Wakil Presiden dalam sambutannya menegaskan komitmen pemerintah pusat dalam mengurangi angka tengkes. Dia juga mengapresiasi komitmen pemerintah daerah untuk mengatasi tengkes di wilayah masing-masing.
”Dengan komitmen yang kuat dari kepala daerah, pencegahan stunting dapat dijadikan sebagai prioritas pembangunan di daerah dan semua sumber daya yang diperlukan dapat dimobilisasi untuk pencegahan stunting,” tutur Wapres dari kediaman resmi Wapres, Jakarta, Rabu ini,
Komitmen ini sangat penting. Sebab, tengkes akan mengakibatkan anak-anak memiliki kemampuan kognitif rendah, rentan terhadap penyakit menular, dan saat dewasa berproduktivitas rendah.
Lebih parah lagi, menurut Menteri Koordinator Bidang Pembangunan Manusia dan Kebudayaan Muhadjir Effendy, dalam rakornas yang sama, Bank Dunia pernah melansir bahwa dari 137 juta angkatan kerja di Indonesia saat ini, 54 persennya pernah mengalami tengkes dalam seribu hari awal kehidupannya. Karenanya, tengkes diakui sebagai masalah strategis dan harus ditangani secara serius untuk mendapatkan sumber daya manusia yang unggul.
Konvergensi
Kendati demikian, tantangan saat ini adalah memastikan semua program yang alokasi anggarannya ada di berbagai kementerian/lembaga dan pemerintah daerah bisa terintegrasi di suatu wilayah sasaran. Kerap terjadi, satu desa mendapatkan program dari satu kementerian yang fokus pada intervensi gizi spesifik, tetapi tidak menerima program dari kementerian lain yang fokus pada intervensi gizi sensitif. Padahal, semestinya semua program ada secara lengkap di suatu wilayah.
Untuk itu, penyatuan berbagai program atau konvergensi diperlukan. Namun, semua kementerian/lembaga, pemerintah daerah, sampai pemerintah desa harus bersinergi. ”Penurunan prevalensi stunting akan menjadi efektif apabila suatu wilayah menerima keseluruhan program atau kegiatan tadi,” kata Wapres Amin menambahkan.
Intervensi gizi
Sekretaris Eksekutif (Ad Interim) Tim Nasional Percepatan Penanggulangan Kemiskinan Bambang Widianto menjelaskan, inti dari berbagai macam kegiatan pencegahan stunting adalah intervensi gizi spesifik dan intervensi gizi sensitif.

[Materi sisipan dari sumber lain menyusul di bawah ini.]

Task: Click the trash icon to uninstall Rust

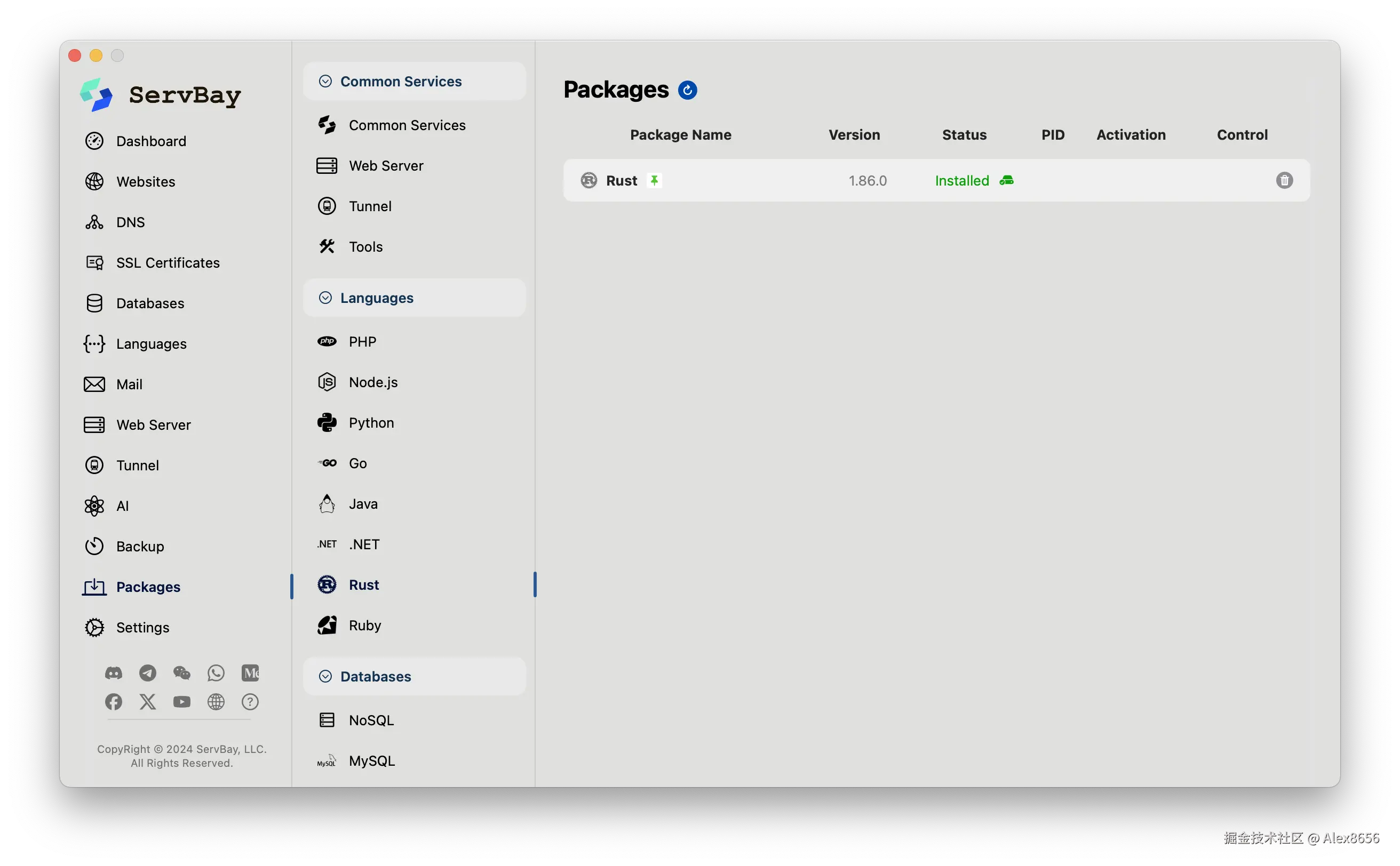Action: 1284,180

Intervensi gizi spesifik berupa pemberian suplemen tambah darah untuk remaja; pemberian makanan tambahan, suplemen tablet tambah darah, dan pemeriksaan kehamilan untuk ibu hamil; serta pemberian makanan tambahan dan vitamin untuk bayi dan anak usia balita.
Adapun intervensi gizi sensitif antara lain akses air minum yang aman, akses sanitasi, akses jaminan kesehatan, akses pelayanan keluarga berencana, akses bantuan uang tunai untuk keluarga kurang mampu (PKH), dan akses bantuan pangan nontunai (BPNT).

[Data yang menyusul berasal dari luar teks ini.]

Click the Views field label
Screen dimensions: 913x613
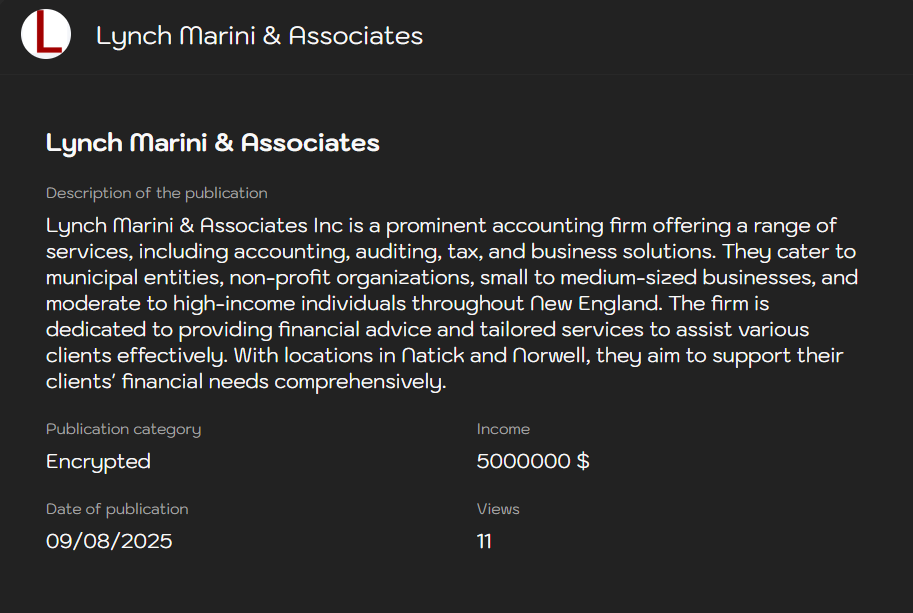(x=498, y=509)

Inti dari berbagai macam kegiatan pencegahan stunting adalah intervensi gizi spesifik dan intervensi gizi sensitif.
Untuk memastikan konvergensi, menurut Bambang, diperlukan analisis situasi. Pemetaan adanya intervensi apa saja yang sudah dilakukan di setiap desa di suatu kabupaten/kota harus dilakukan. Dengan demikian, program bisa dipantau jelas dan target sedikit demi sedikit tercapai.
Angka tengkes di Indonesia pada 2013 mencapai 32 persen. Pada 2018, angka ini turun menjadi 30,8 persen dan 27,7 persen pada 2019. Ditargetkan, pada 2024, prevalensi tengkes tinggal 14 persen.
Untuk mencapai target itu, lebih jauh Wapres Amin mengatakan, diperlukan kepemimpinan kuat. ”Di berbagai negara yang sukses dalam pencegahan stunting, kepemimpinan yang kuat ini menjadi kunci keberhasilan utama. Kepemimpinan bukan persoalan teknis pencegahan, melainkan pada kemampuan dalam mengoordinasikan begitu banyak lembaga, yang umumnya memiliki kebijakan, program, ataupun anggarannya sendiri,” tuturnya.
Selain itu, usaha bersama menjadi kunci untuk memastikan generasi muda Indonesia akan membawa Indonesia menjadi negara maju. Pandemi Covid-19 pun diharap tidak menghentikan usaha mencegah tengkes. Perlu ada inovasi untuk mendorong warga tetap membawa anak balita ke posyandu kendati tetap ada penerapan protokol kesehatan.